A friend printed this page out and gave it to a person that means a lot to me. He in turn, with great kindness and feeling, let me know as only he could that he understood my loss. Knowing that a person went out of their way to let you know they understand and feel for you takes some of the sadness from your heart and gives encouragement.
On the day I had planned to remove this page I received two e-mails from strangers who had read this tribute. They were not the first strangers to write to me about my story of Dillon. They are strangers no longer for we share that special love of the Breed, and the love and appreciation for the wonderful individuals that we are blessed with in our lives. They told me of their own losses, and how my story of Dillon had reminded them of their Boxer. While reading this tribute they were finally able to let out their grief. If in some way Dillon and I have helped another to come to terms with their loss, or made it a little bit easier to cope with I am grateful.

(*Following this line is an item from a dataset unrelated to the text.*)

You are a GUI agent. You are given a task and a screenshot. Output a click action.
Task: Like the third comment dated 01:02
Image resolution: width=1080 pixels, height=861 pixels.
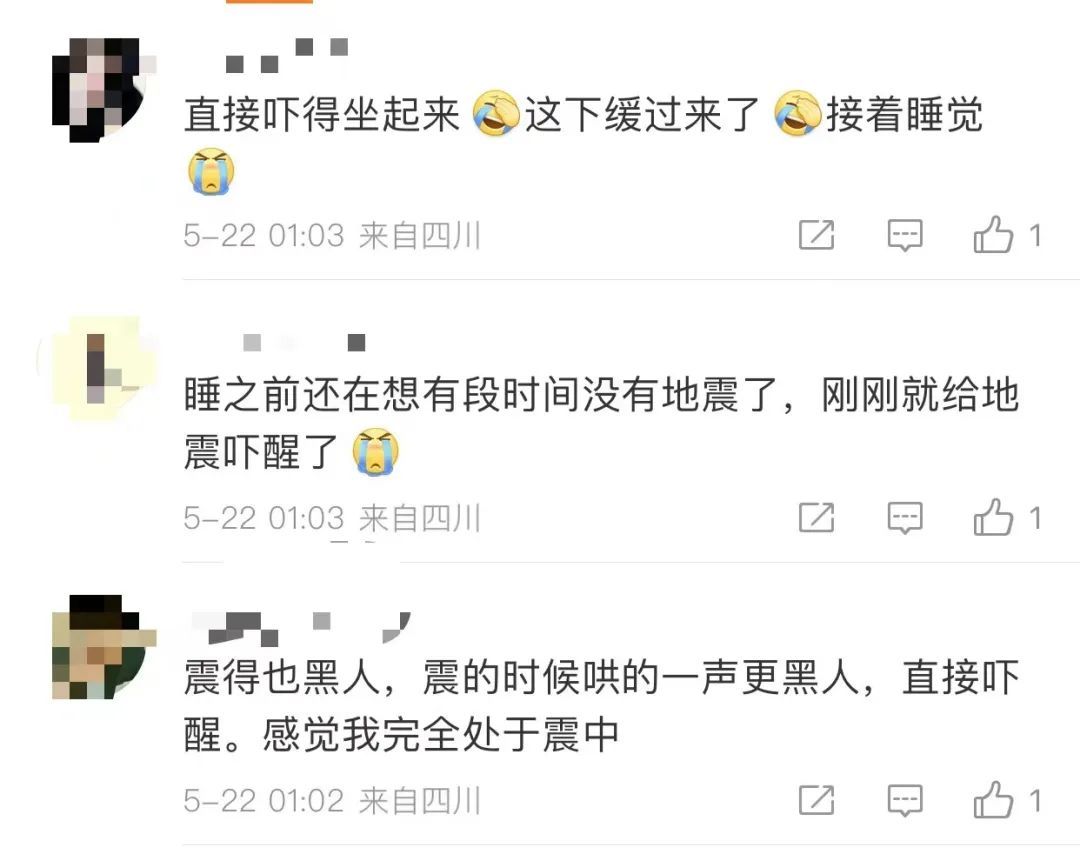tap(993, 800)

Towards the end of 2004 I received an e-mail from a nice woman who had found my page for Dillon on AOL and read it. She contacted me and wrote a very nice letter which touched me. Following that initial letter she has written several times and included photos which I enjoy so much. She has a Boxer puppy, and named him 'Dillon' after my own Dillon.
Today I found an Austin website for rescued Boxers, and I think that maybe after I have my knee surgery I am going to offer a home to some old gentleman that needs some loving and attention. It would be good to wrap my arms around a big old Boxer neck again. It won't be my Dillon, but life is too short to go thru it without a four footed friend.
June 8th, 2009, I decided to add a Guestbook, for the heck of it. Feel free to leave your thoughts. Thank you for looking at my page. May you be blessed with the same kind of friend I had in Dillon.